The final step is to incorporate the results into an index that producers can use to select against sires that produce progeny susceptible to BRD. An index is built assigning a dollar value to the trait relative to other traits. Van Eenennaam and a colleague have estimated that the relative economic importance of selection to decrease incidence of BRD should be weighted six times more heavily than selection for growth traits (e.g., weaning weight) and 16 times more heavily than carcass traits (e.g., marbling). They have suggested a BRD index with a 1 percent increase in BRD death loss that would be associated with the loss of $2.08/head in the Angus index $Feedlot ($F). This is equivalent to a 1-pound increase in hot carcass weight EPD. Though close, researchers still estimate that we are about five years from having a reliable disease susceptibility index.

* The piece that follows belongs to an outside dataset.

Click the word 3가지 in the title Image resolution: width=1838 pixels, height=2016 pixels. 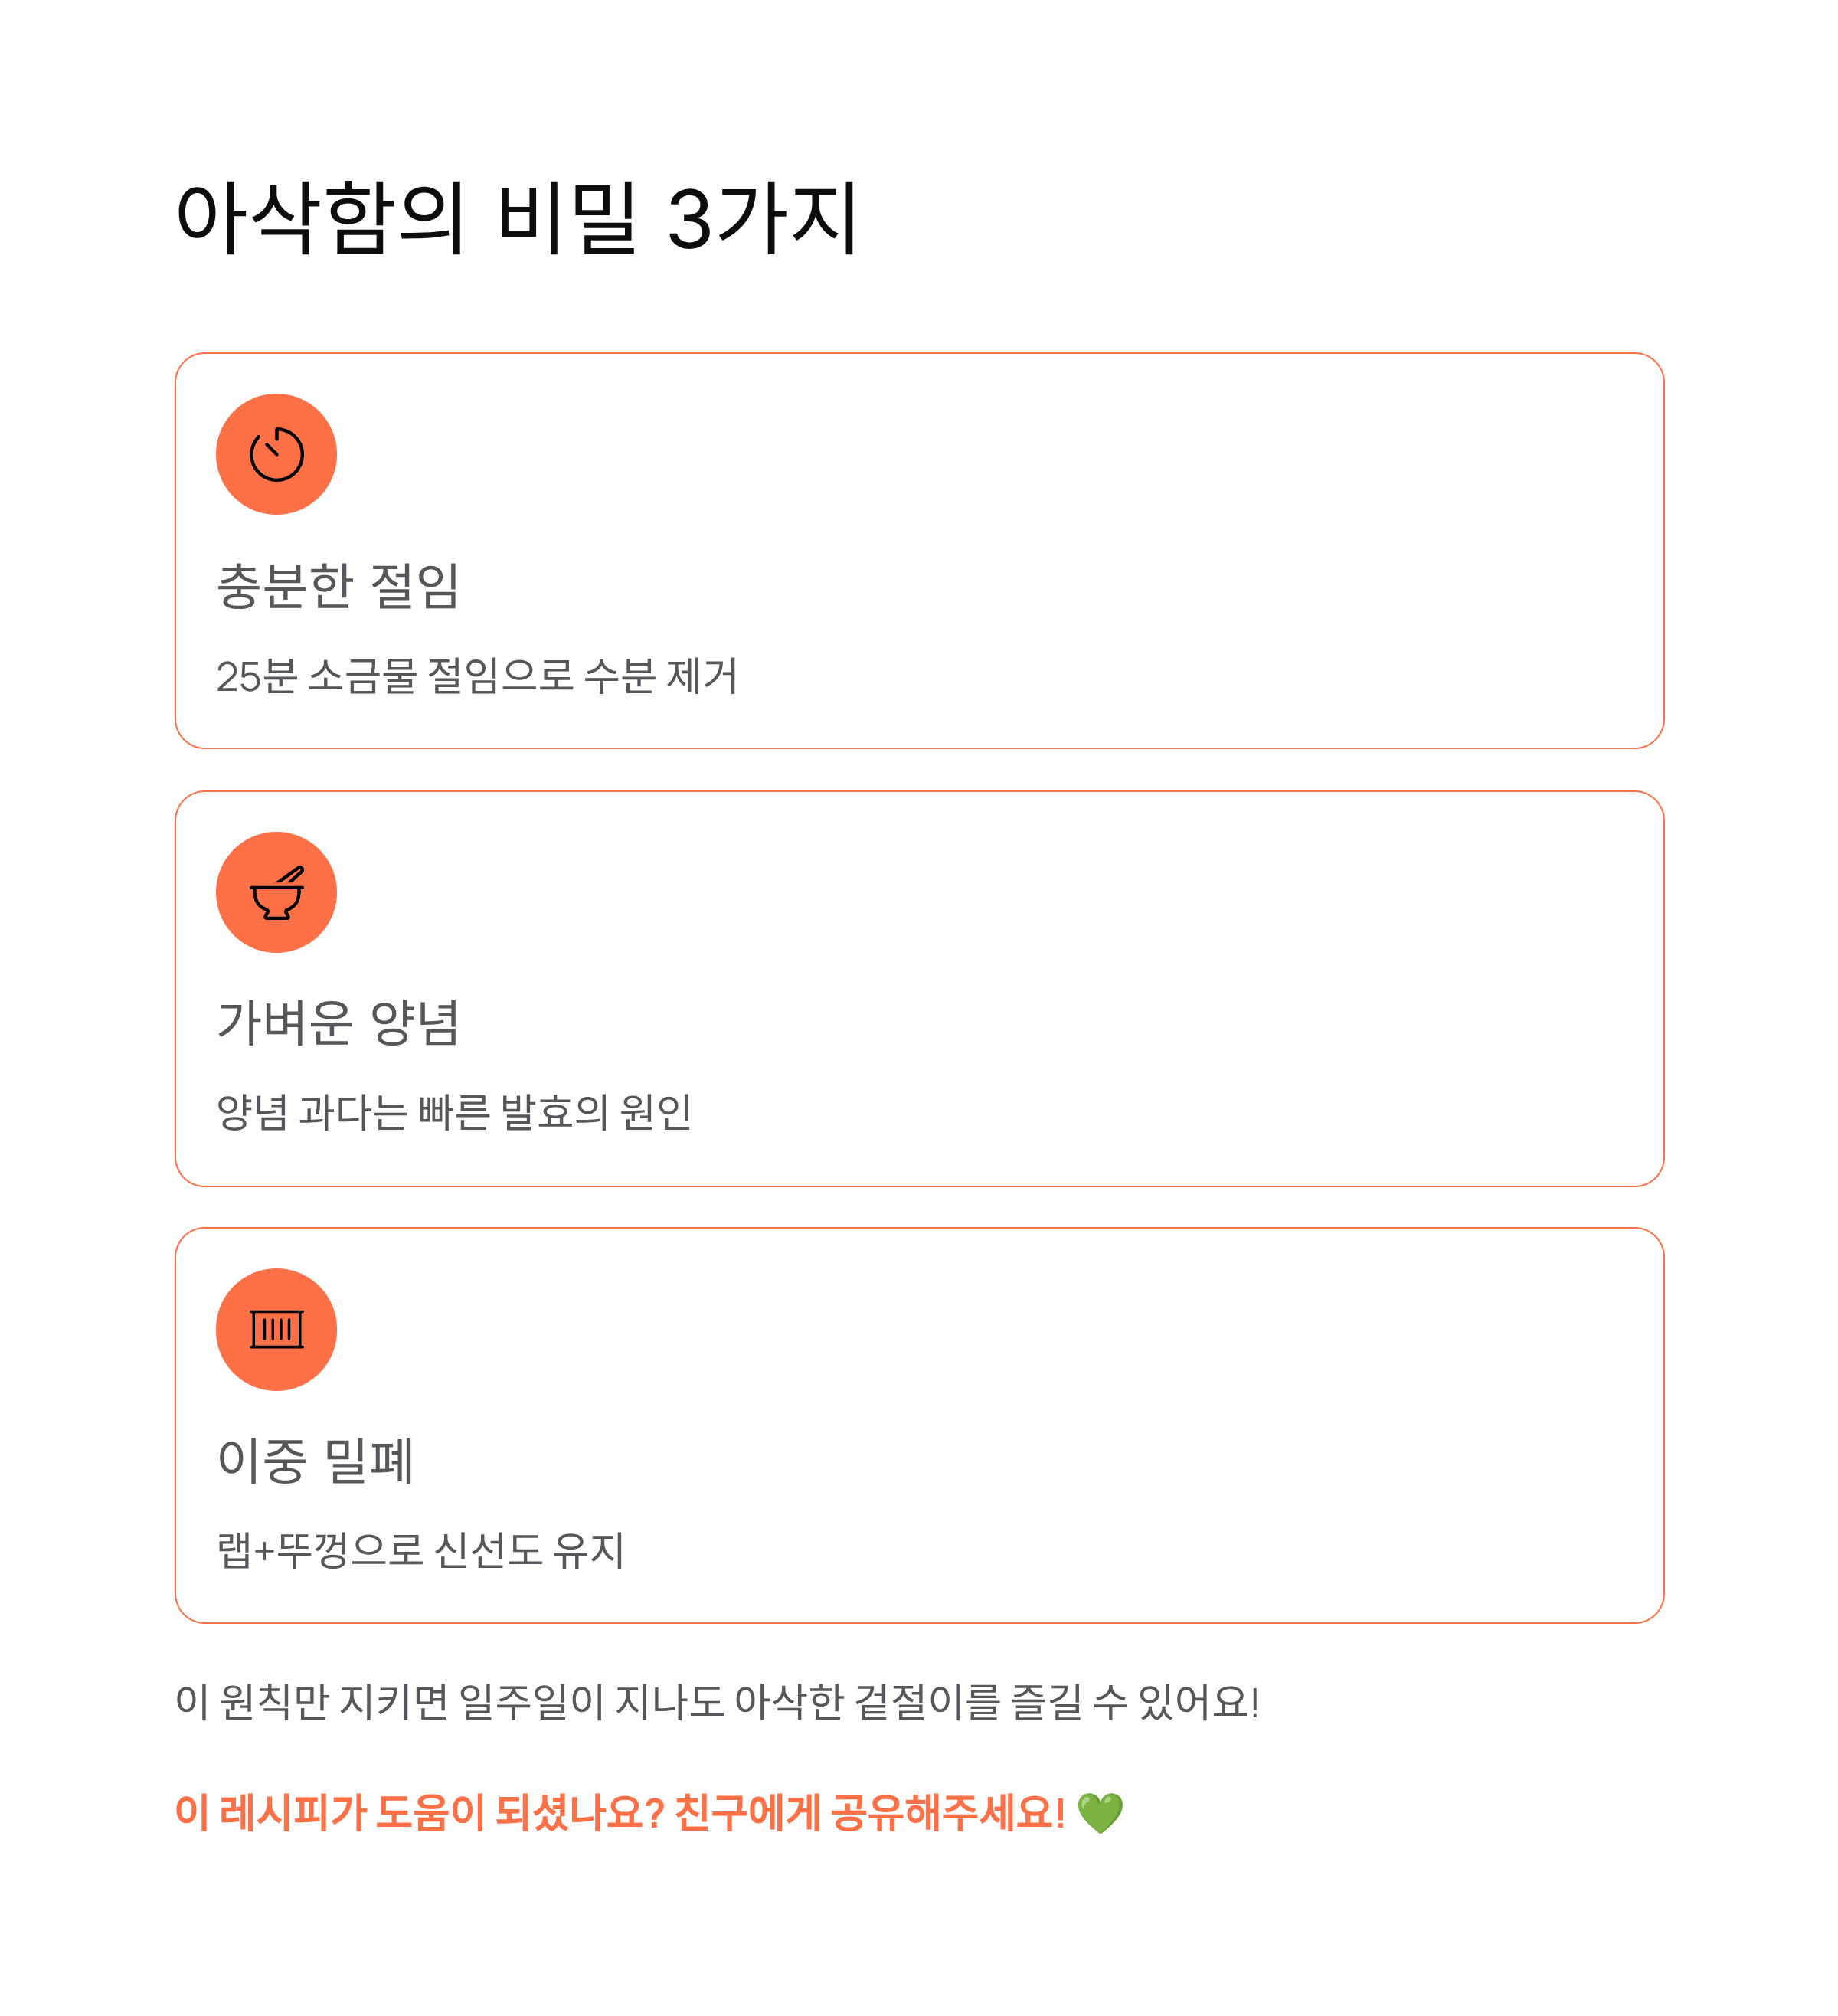tap(762, 217)
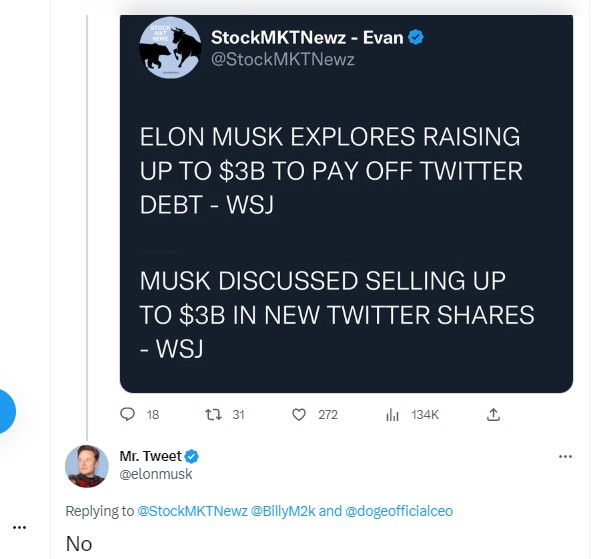View analytics icon showing 134K views
Screen dimensions: 601x559
(x=393, y=414)
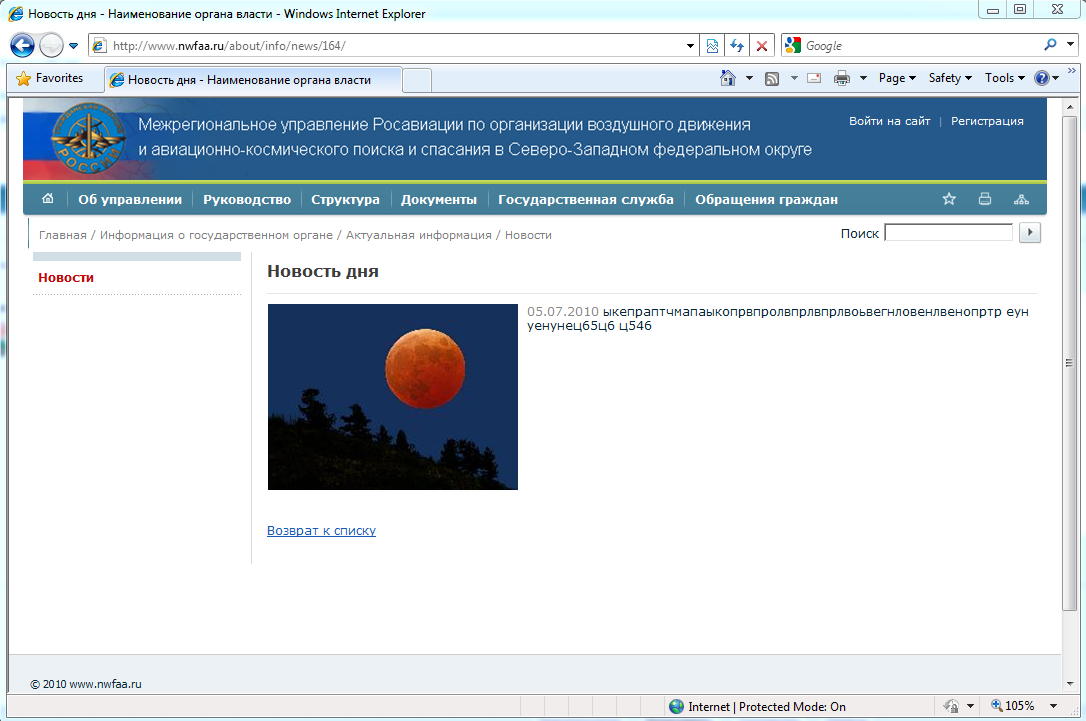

In our segregated beef industry the question becomes “Who pays for the genetic testing?” In a perfect world, the feedlot would pass value for receiving healthy cattle back to the calf supplier, who would then pass some of that value to the bull supplier. For the astute cow/calf producer, they will develop a marketing channel that rewards them for buying bulls with more information that can be used to extract value from the feedlot. While it’s exciting to see where this technology can lead, everyone along the production and market channel through the consumer has to receive value, or itwill not be useful.